“Software is Eating the World”[1]
“Prudence, indeed, will dictate that Governments long established should not be changed for light and transient causes; and accordingly all experience hath shewn, that mankind are more disposed to suffer, while evils are sufferable, than to right themselves by abolishing the forms to which they are accustomed. But when a long train of abuses and usurpations, pursuing invariably the same Object, evinces a design to reduce them under absolute Despotism, it is their right, it is their duty, to throw off such Government, and to provide new Guards for their future security.”
Marc Andreessen’s most famous prophecy, that “software is eating the world[3]” is continually proving its remarkable prescience. Not only is software transforming most business models, but it is also disrupting the largest enterprise in human history — the nation state. In each industry disrupted by digital innovation, previously impossible economic efficiencies have been unlocked, making the lives of consumers easier and cheaper. But what happens when digital innovation disrupts modernity’s dominant enterprise, the state?
To understand the implications of nation-state disruption, we must first understand the purpose of its business model.

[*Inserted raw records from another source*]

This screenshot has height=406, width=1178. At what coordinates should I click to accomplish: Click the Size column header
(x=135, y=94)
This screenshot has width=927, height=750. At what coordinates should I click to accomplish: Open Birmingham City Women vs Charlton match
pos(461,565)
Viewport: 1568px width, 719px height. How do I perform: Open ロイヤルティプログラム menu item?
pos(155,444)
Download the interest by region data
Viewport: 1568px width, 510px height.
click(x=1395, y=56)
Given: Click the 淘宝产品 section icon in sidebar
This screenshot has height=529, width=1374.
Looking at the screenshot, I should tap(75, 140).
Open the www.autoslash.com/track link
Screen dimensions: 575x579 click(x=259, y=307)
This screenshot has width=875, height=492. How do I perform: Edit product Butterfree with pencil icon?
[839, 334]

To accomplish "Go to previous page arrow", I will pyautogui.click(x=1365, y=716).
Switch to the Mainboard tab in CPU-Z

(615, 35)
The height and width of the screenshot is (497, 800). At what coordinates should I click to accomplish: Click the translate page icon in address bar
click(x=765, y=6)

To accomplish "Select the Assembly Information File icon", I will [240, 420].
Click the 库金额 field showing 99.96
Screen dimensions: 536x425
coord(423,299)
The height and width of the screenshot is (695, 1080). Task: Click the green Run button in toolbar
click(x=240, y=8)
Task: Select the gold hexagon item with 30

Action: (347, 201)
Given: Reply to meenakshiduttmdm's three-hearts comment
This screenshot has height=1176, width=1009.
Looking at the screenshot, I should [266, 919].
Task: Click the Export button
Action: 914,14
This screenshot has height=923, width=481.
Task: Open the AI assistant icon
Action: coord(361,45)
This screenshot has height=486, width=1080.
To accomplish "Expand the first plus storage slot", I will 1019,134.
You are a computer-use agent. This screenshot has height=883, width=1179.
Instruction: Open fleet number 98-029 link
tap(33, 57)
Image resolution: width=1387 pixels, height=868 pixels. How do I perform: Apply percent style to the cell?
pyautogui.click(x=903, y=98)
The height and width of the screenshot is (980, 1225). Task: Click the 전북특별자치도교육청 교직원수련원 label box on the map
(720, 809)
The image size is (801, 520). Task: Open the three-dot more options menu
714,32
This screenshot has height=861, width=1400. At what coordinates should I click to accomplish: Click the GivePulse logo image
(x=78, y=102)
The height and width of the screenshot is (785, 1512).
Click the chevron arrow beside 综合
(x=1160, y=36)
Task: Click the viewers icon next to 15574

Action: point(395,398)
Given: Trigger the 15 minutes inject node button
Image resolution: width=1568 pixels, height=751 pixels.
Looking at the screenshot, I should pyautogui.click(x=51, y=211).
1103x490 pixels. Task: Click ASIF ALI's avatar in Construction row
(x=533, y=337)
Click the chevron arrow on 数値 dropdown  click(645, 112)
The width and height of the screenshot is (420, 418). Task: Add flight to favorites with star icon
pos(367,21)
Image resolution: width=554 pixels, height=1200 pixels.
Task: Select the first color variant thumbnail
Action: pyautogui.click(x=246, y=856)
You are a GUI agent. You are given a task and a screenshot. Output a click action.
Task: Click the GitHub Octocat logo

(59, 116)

In a most basic sense, nation states are compulsory territorial monopolies equipped with the power to impose taxation (property extractions) on taxpayers to fund the protection of taxpayer life, liberty and property. Read that definition again, slowly. Upon careful reading, it becomes immediately clear that the nation state is a self-contradictory enterprise: a property “protection service” that funds itself by violating the property of its “customers.”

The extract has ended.